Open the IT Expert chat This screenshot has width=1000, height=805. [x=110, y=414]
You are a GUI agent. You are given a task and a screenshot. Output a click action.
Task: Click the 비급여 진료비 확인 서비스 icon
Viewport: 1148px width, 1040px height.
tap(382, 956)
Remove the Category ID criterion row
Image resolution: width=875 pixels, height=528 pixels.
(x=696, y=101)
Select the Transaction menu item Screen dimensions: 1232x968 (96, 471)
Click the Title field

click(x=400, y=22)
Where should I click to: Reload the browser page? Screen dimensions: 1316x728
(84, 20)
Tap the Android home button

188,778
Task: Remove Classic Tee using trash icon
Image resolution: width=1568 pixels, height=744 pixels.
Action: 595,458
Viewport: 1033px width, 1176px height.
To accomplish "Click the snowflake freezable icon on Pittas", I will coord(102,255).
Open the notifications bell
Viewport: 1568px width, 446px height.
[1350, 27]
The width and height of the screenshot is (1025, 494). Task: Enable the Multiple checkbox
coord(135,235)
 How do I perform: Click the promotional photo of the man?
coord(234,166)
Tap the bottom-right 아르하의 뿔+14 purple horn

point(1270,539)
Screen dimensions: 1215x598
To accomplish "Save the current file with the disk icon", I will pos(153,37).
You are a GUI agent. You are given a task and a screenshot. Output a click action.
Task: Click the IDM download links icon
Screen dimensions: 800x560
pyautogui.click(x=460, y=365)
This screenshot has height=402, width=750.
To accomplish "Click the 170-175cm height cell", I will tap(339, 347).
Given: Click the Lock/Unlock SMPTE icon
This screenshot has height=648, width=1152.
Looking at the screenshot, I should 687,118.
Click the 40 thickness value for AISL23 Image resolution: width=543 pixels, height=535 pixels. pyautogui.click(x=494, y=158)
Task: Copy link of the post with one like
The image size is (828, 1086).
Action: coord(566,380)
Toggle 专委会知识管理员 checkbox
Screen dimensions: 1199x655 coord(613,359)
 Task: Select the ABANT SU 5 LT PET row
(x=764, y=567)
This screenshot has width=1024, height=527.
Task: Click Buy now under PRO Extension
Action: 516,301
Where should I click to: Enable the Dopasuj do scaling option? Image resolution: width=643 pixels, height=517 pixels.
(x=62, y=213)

**Problem to work on:**
Give the rows again from the line with "Screen dimensions: 1215x598" to the line with "will tap(339, 347).", both included, requests and all. Scale every click coordinate in the answers by 0.6 and round it to a whole number, with halves rounding up. Leave the numbers in the requests unchanged, and return only those lines.

**Exercise answer:**
Screen dimensions: 1215x598
To accomplish "Save the current file with the disk icon", I will pos(92,22).
You are a GUI agent. You are given a task and a screenshot. Output a click action.
Task: Click the IDM download links icon
Screen dimensions: 800x560
pyautogui.click(x=276, y=219)
This screenshot has height=402, width=750.
To accomplish "Click the 170-175cm height cell", I will tap(203, 208).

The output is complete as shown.